Selection:
=====
Mitt Romney and George Osborne: Proof of an alien communist conspiracy sent to foment a worldwide revolution?[i]

Although I have no proof to support the assertions I am about to make,[ii] this article will argue that the leaders of the world’s conservative parties (and their fellow travellers in the global uprising that has become known as “The One Per Cent”[iii]) have been subject, over many decades, to infiltration by a cadre of alien communists. I want to claim, without much justification, that a group of long-term sleeper agents, now established in positions of influence, have been activated by their alien overlords in a concerted attempt to change the course of human history.

The goal of this (extremely unlikely) conspiracy is nothing less than a worldwide communist revolution and the creation of a single world state.

In 1978 the Marxist historian Eric Hobsbawm published the essay “The Forward March of Labour Halted” in Marxism Today. It identified structural divisions in the British labour movement that, Hobsbawn believed, undermined the prospects for further advancement of the social democratic project. In the depths of the 70’s global economic crisis, with capitalism retrenching and governments struggling with tighter budgets, the collectivist foundations of the post-war social democratic settlement were being undermined and the benefits of state solutions to societal problems were becoming harder to identify and communicate.[iv] In these circumstances the growing technical/supervisory class and the better-paid, largely unionised, “labour aristocracy” could be peeled away from the rest of the labour movement – who were poorer, under or unemployed and far less likely to be union members. This split would break the power of British unions and shatter the prospects for the British democratic socialist project.
=====
Dataset content:
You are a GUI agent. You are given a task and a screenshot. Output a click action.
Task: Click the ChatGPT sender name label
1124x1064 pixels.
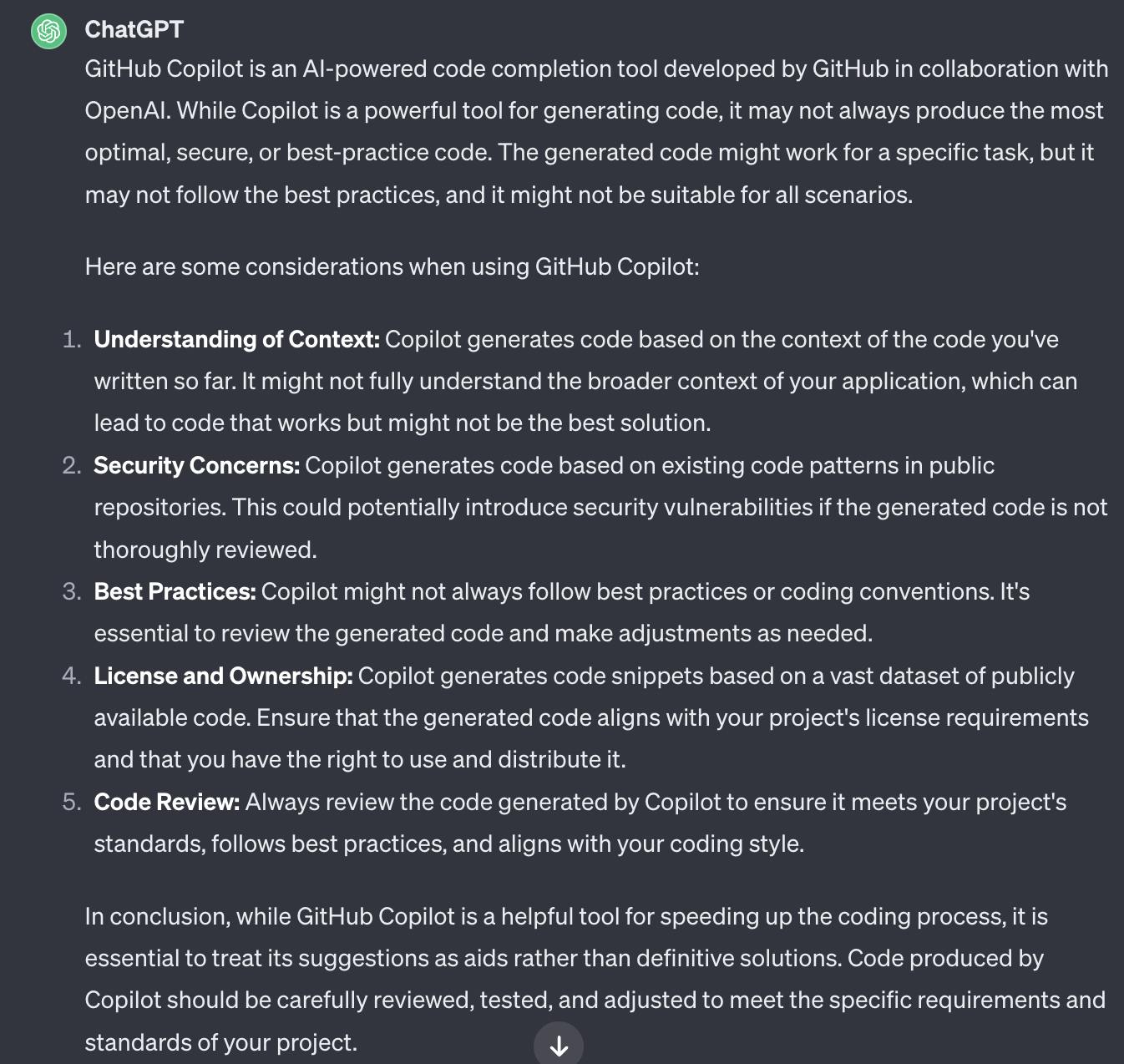pos(134,30)
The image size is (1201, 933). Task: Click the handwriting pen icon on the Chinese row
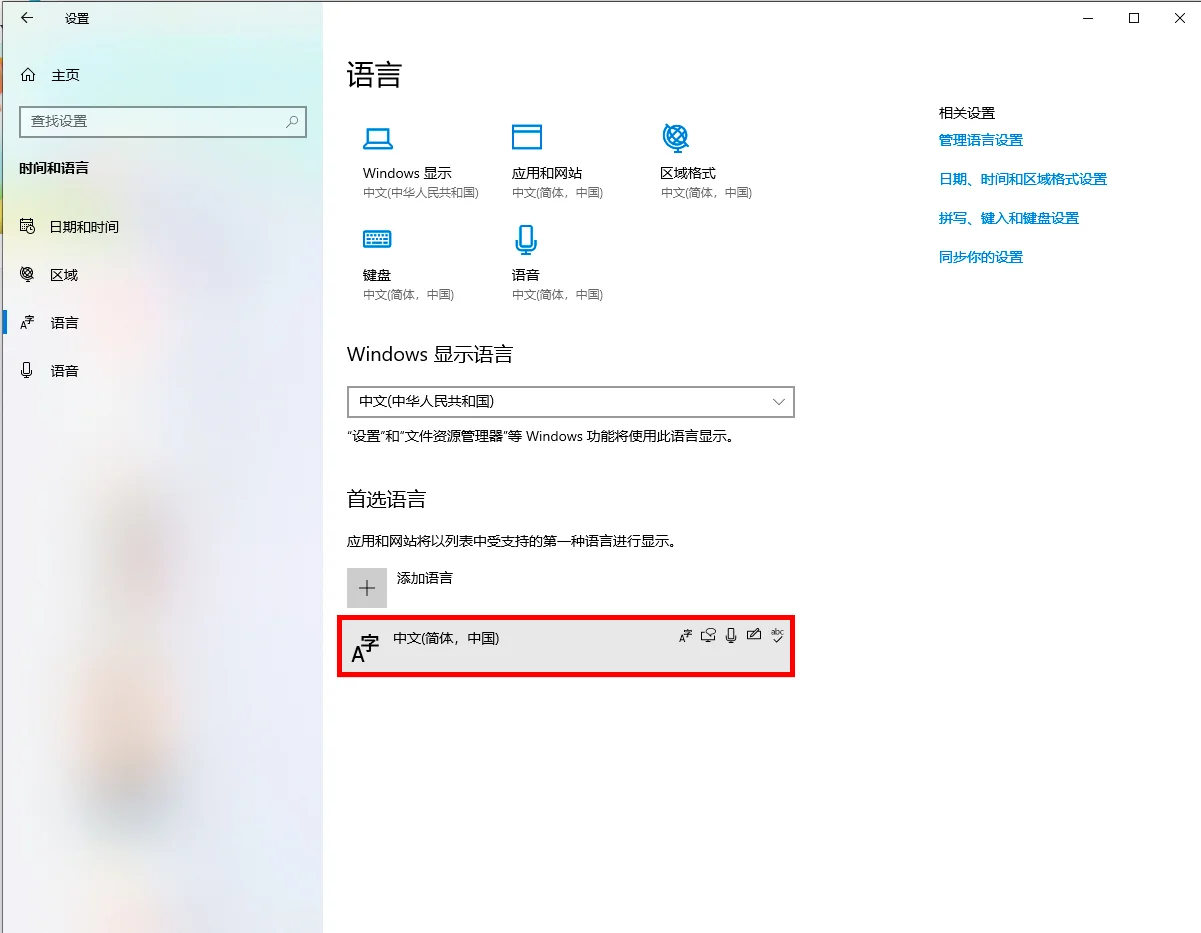click(754, 635)
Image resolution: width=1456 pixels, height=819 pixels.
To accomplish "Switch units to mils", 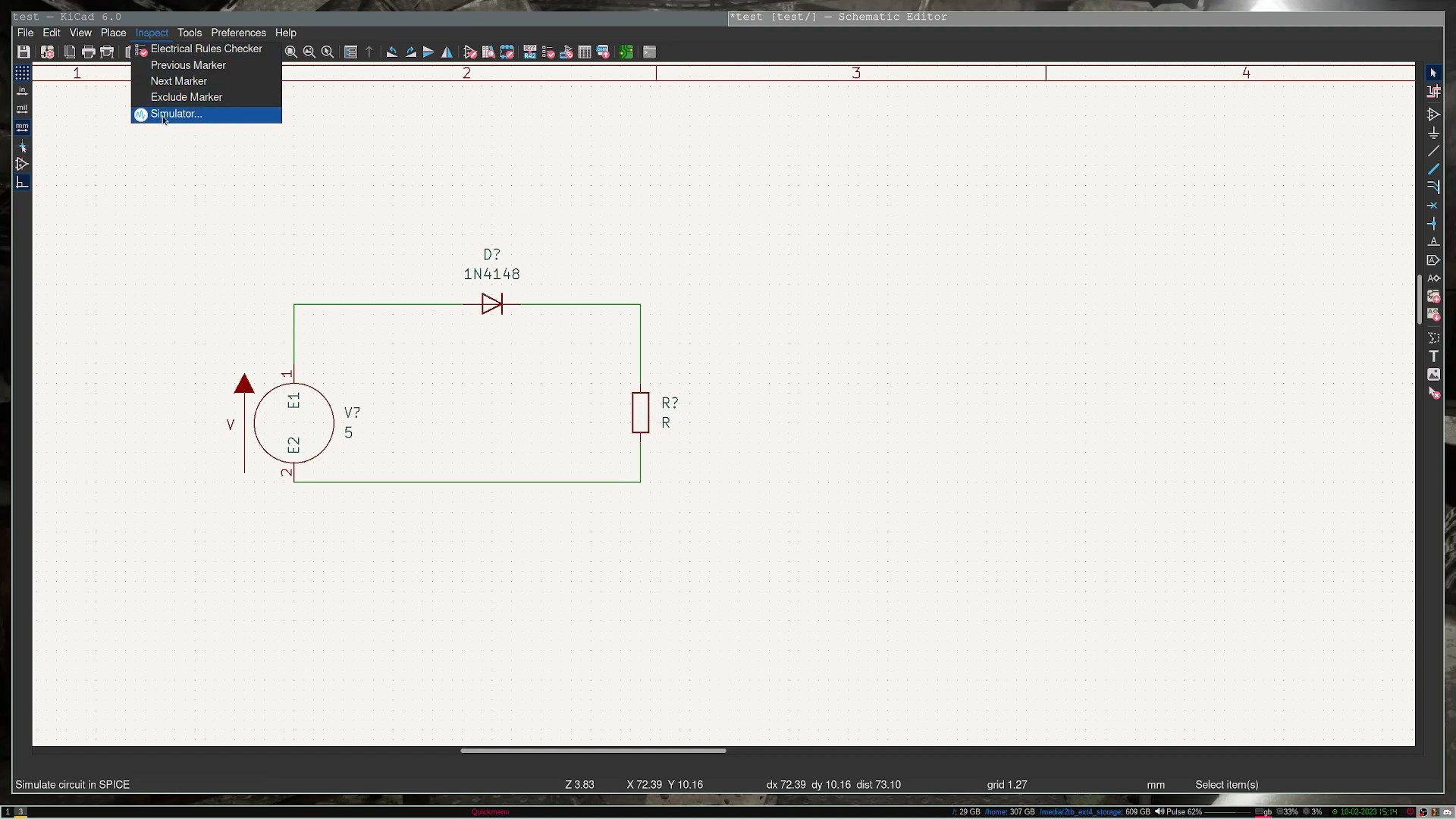I will point(22,109).
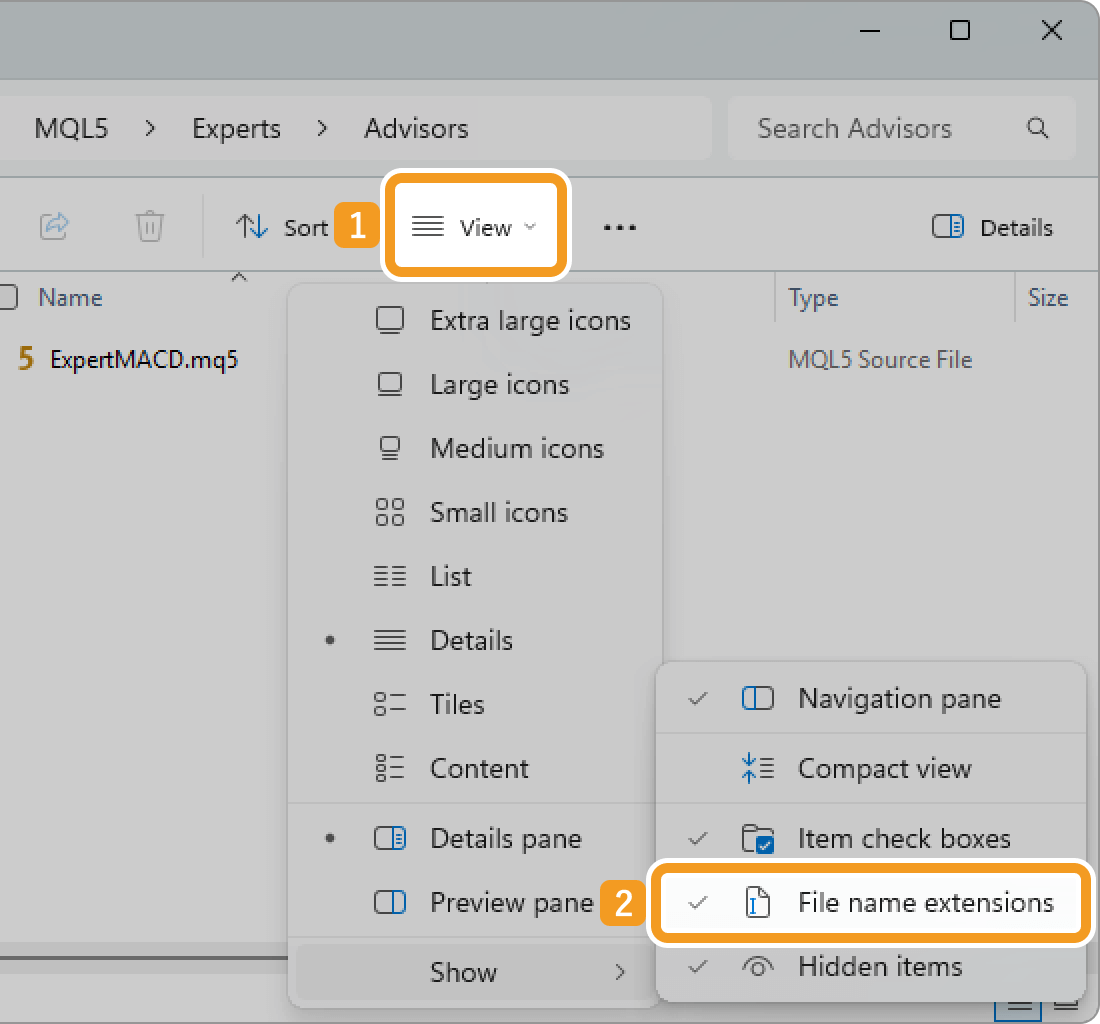Expand the Sort options dropdown
The width and height of the screenshot is (1100, 1024).
pos(282,228)
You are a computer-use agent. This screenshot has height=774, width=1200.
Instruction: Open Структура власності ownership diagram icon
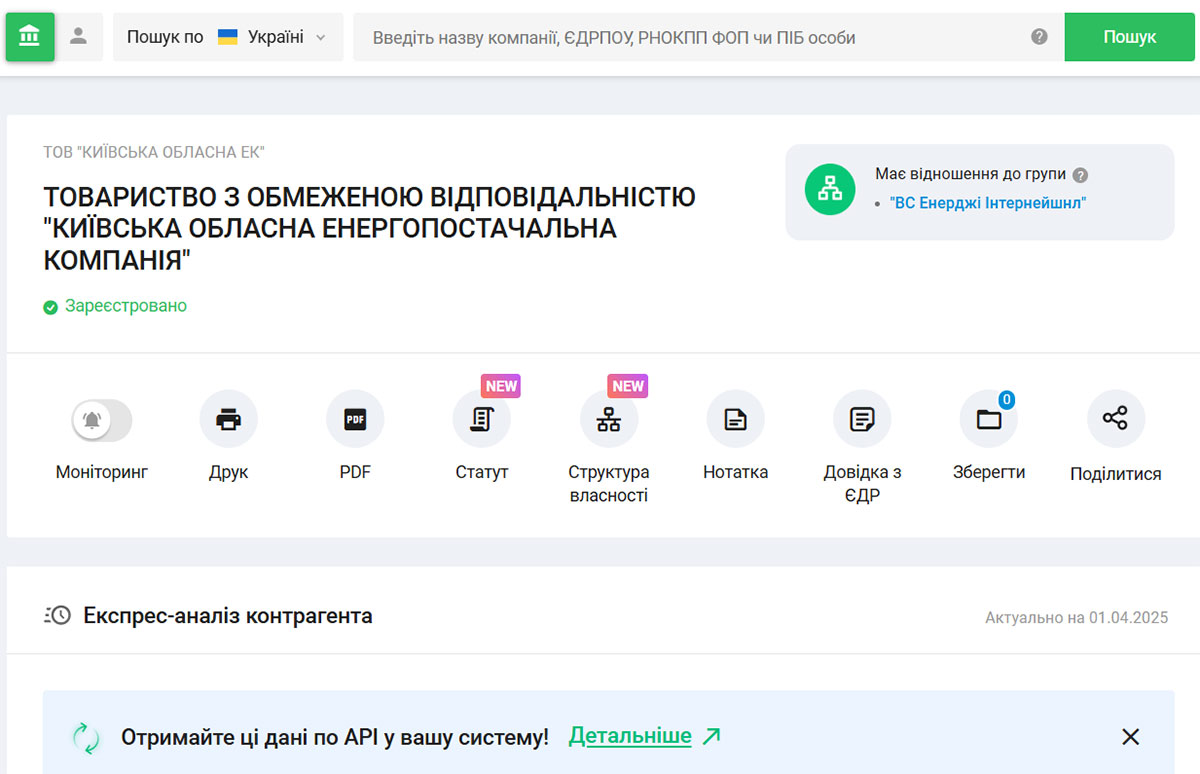[x=608, y=419]
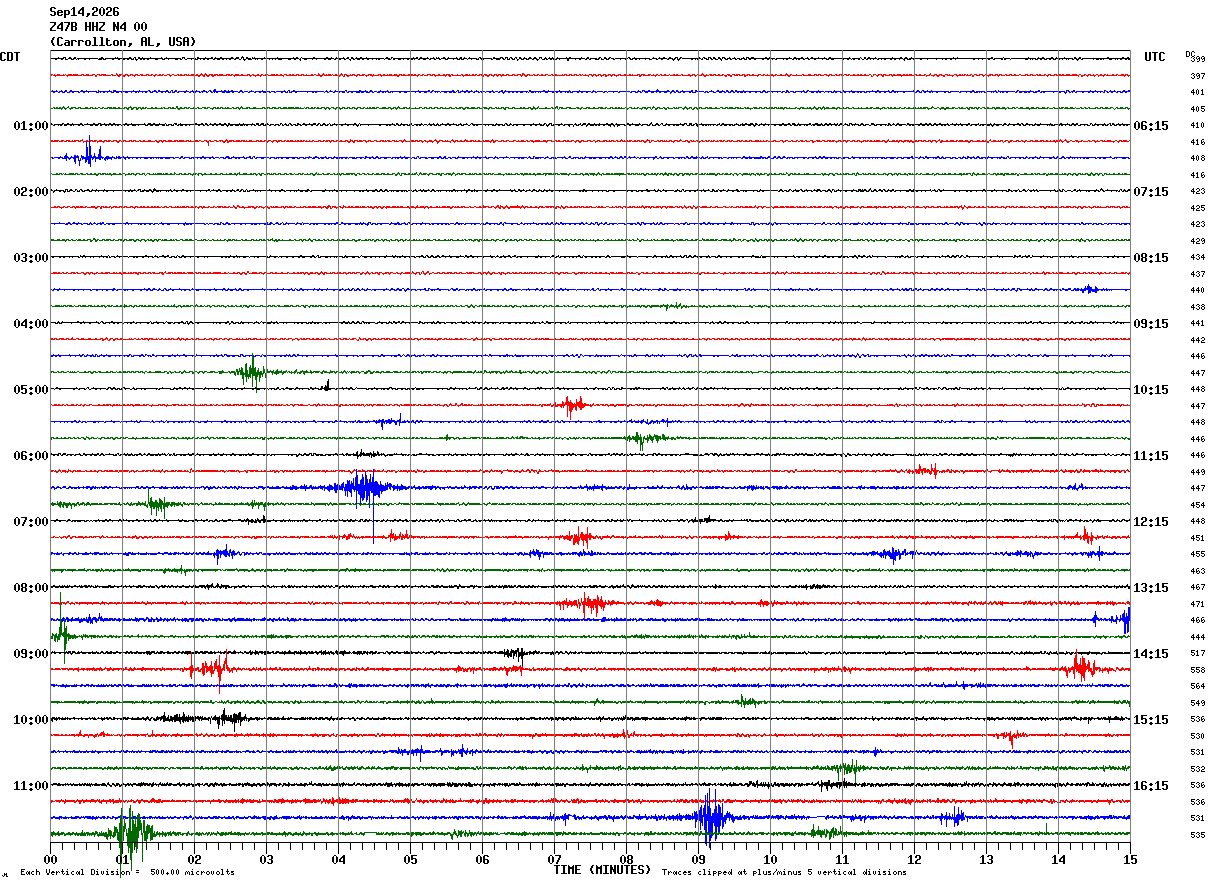1210x886 pixels.
Task: Click the 01:00 CDT time label
Action: pos(30,126)
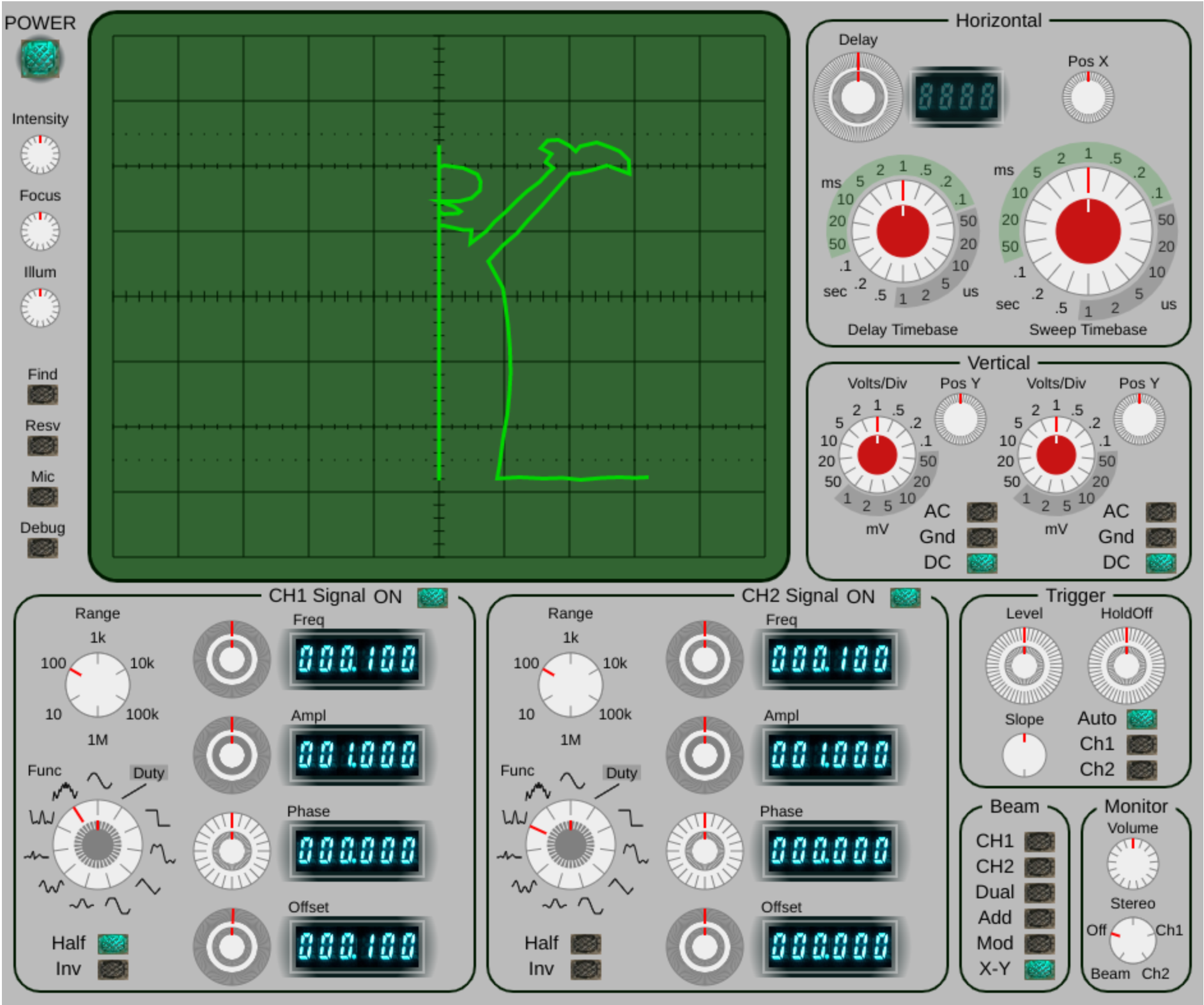Click the Sweep Timebase selector knob

click(x=1088, y=231)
=====
Carry on the article about the alien communist conspiracy from the point where it stops.

Thatcher’s Conservative Party would spend the next decade proving the prescience of Hobsbawm’s analysis.

The Tory hegemony of the 80s and 90s was contingent upon the support of the “C2s”[v] – just those people Hobsbawm identified – who had become disillusioned with collective/statist policies. Thatcher offered an alternative individualist ideology and sweeteners – council house sales, ending the closed shop, widespread share ownership, income tax cuts and more – that were designed to bolster this group’s attachment to her project.

There are many similarities between our current circumstances and those that prevailed in the late 1970s but there are also significant differences. The economic crisis we face is even worse, the pressure on the welfare state is even more profound and we have seen an even more relentless ideological attack on collective responses to social problems. But the differences are not just those of scale.

The biggest difference lies in the response of conservatives.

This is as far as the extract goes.